It seems that data breaches occur all to often, and while some attacks are unavoidable, others are simply unacceptable. Just as Canada’s Human Resources and Skills Development office.
The Canadian Press reported that a portable hard drive containing the personal information of more than 500,000 people who took out student loans was left unsecured as well as lacked password protection and encryption. To make matters worse, the employees responsible for handling the device were unaware of the sensitivity stored on the hard drive.
The privacy commissioner’s office opened its investigation in January 2013 after the hard drive had been reported missing for two months. The portable hard drive had been stored in a locked filing cabinet inside an employee cubicle and in an envelope hidden under suspended files.
Human Resources and Skills Development Canada acknowledged last year that the drive held data on 583,000 Canada Student Loans Program borrowers over a six-year period from 2000 to 2006.
The missing files include student names, social insurance numbers, dates of birth, contact information and loan balances. The personal contact information for 250 department employees was also included in the breach, and further investigation into the matter reveals that borrowers’ gender, language or marital status may also have been compromised.

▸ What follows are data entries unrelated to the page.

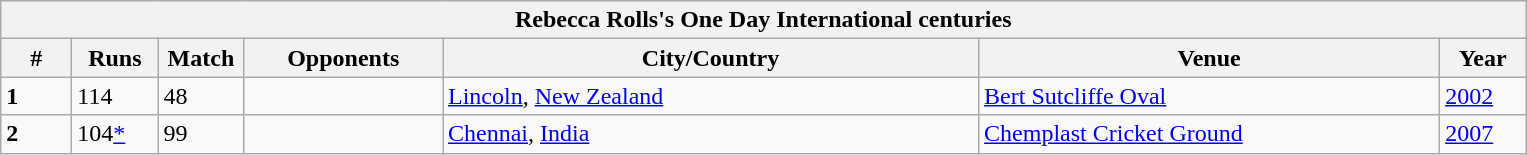
Year (1483, 58)
Match (201, 58)
Bert Sutcliffe Oval (1210, 96)
Lincoln, New Zealand (710, 96)
114 (115, 96)
Opponents (344, 58)
Rebecca Rolls's One Day International centuries (764, 20)
2007 (1483, 134)
104* (115, 134)
Runs (115, 58)
Chemplast Cricket Ground (1210, 134)
Chennai, India (710, 134)
2002 (1483, 96)
2 (36, 134)
48 (201, 96)
# (36, 58)
1 (36, 96)
99 (201, 134)
Venue (1210, 58)
City/Country (710, 58)
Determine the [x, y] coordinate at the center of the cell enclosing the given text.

Privacy commissioner Chantal Bernier found that department employees had violated certain sections of the federal Privacy Act that dictates the use, disposal and disclosure of personal information.
The department has thus far found no evidence of fraudulent use of the personal data.
According to the privacy commissioner’s report, the department of student loans program had used the one-terabyte hard drive as a backup copy for program information stored in the central computer to ensure its preservation when the department was transitioning between networked drives.
Nevertheless, breaches of this nature are as embarrassing as they are unacceptable; prompting the privacy commissioner’s to suggest the following actions:
- Severely restrict the use of portable storage devices and introduce system software that blocks unauthorized use of such devices on desktop computers
- Periodically examine portable storage devices to ensure they are being used for only legitimate reasons
- Review holdings, disposal of transitory records and classification of remaining records at the appropriate security level
- Institute mandatory training on personal privacy protection and testing every two years
The hard drive is yet to be recovered.